En incontables párrafos de su último libro, La última posada (Acantilado, Barcelona, 2016), Imre Kertész (Budapest, 1929-2016), Premio Nobel de Literatura, desnuda el final de su existencia. Publicado en húngaro, dos años antes de morir, disecciona, a modo de diario, como si fuese un monólogo nocturno, su vivir, su morir, sus periplos por la vida y sus dudas acerca del final: ¿desearlo?, ¿precipitarlo? Kertész, superviviente de los campos de concentración de Auschwitz y Buchenwald, habitante de la Hungría fascista contemporánea, escribe para él: los monólogos no aguardan respuestas.

La escritura “para uno”, la que se guarda en un cajón, la que se plasma en forma de diario y no se comparte, permite depositarse en las palabras. Las palabras escritas “para uno” atemperan dolores, menguan pérdidas. Los escritos personales son el último resguardo, el último hálito, el que mantiene con vida a quien escribe: mientras lápiz y papel esperen y exijan, imposible partir. Escribir es una trampa: retrasa la despedida.

La escritura “para uno” no aguarda respuesta. No la aguarda porque sabe que no la hay. No la espera porque muchos de los interlocutores de Kertész y su segunda esposa, han muerto. La escritura “para uno”, cuando domina el desasosiego, no desea respuestas: la existencia, el vivir, son banales. La vida no alcanza. La vida no basta, parece decir el Nobel. Que persista el nombre o la obra vale cuando vivo, no vale cuando muerto.

El autorretrato final del escritor judeo/húngaro es crudo. La vida es banal, “… de hecho, todo es en vano, tanto la escritura como la vida”…, “En la realidad, una vida humana equivale a cero. Es un ejemplar de la especie ni siquiera digno de mención. Sólo a nosotros nos duele esa vida humana, sea porque amamos, sea porque da la casualidad de que es la nuestra”…, “Ayer leí en un periódico alemán que el Premio Nobel suele llamarse también el beso de la muerte…”. La vida es cruda, “Escribo estas líneas como si viviera. Pero vivo como si no existiera. No puedo seguir en absoluto las jugadas deprimentes de mi cuerpo decadente, no coopero en absoluto con mi propio espíritu. No sé lo que le pasa a mí y a mi vida”.
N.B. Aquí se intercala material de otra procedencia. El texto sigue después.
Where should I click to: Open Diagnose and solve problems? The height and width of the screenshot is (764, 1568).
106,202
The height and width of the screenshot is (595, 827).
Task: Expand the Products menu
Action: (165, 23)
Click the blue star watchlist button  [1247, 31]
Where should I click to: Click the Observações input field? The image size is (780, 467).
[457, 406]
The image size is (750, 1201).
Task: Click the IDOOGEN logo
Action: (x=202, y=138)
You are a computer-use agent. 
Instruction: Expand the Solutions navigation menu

La última posada es la última morada de un superviviente cuya memoria y dolor se fundieron en libros memorables (Sin destino, Kaddish por el hijo no nacido), donde retrata el sufrimiento impuesto por las pérdidas y la amargura de lo que parecía ser un destino sin destino. La inmensa mayoría de los supervivientes otean la vida desde otro ángulo. Supervivientes de matanzas, de campos de concentración, de migraciones forzadas; supervivientes que huyen de sus países tal y como hoy sucede —centroamericanos, sirios, afganos— apostando la vida propia y la de los suyos contra la muerte. Los supervivientes abrazan la vida a partir de su experiencia como testigos.

No todos los testigos son resilientes. Kertész lo fue. Sus escritos son testigos mudos y vivos de su capacidad para convertir experiencias negativas en vivencias positivas. Sus libros previos, no La última posada, testimonian el crudo periplo de un superviviente; reproducen el viaje a través de la maldad humana y la mirada de un escritor “por necesidad”: muchos supervivientes se aferran a la escritura como una tabla de salvación. Kertész lo hizo. Sus palabras son su testimonio. Fue, antes de sus últimos suspiros, antes del dolor de su último libro, resiliente.

La vejez, invención de la salud, acaba con todo. Acaba con la vida a pesar de estar vivo, acaba con la libido a pesar de desearlo: pocas, muy pocas personas escapan de las humillaciones de la vejez. Kertész padeció la enfermedad de Parkinson. Los agravios del mal, sin duda, contribuyeron a su pesimismo, pesimismo no sólo por la vejez, sino por las enfermedades del mundo, “del desprendimiento de la vida ética de Europa del Este”, y por la desazón de los últimos tiempos: su casa, su vieja Europa, ocupada por nacionalismos infames, lo llevan, al reflexionar sobre las catástrofes contemporáneas, a preguntar, “¿Cómo se explicarán entonces los actos, los comportamientos y las degeneraciones apocalípticas de las sociedades más desarrolladas? ¿Y cómo se explica la cobardía de Europa occidental?”.

La voz de los testigos es imprescindible. Dosifica verdad, inquieta, pregunta. Dos grupos habitan el mundo: testigos de cualquier masacre, y no testigos. Recoger los mensajes de los primeros es obligatorio. Siembran. Incomodan. Escuchar a los no testigos sirve.

Notas insomnes. Los testimonios —dar fe de lo que se ha vivido o presenciado— son indispensables. La última posada documenta incontables sucesos.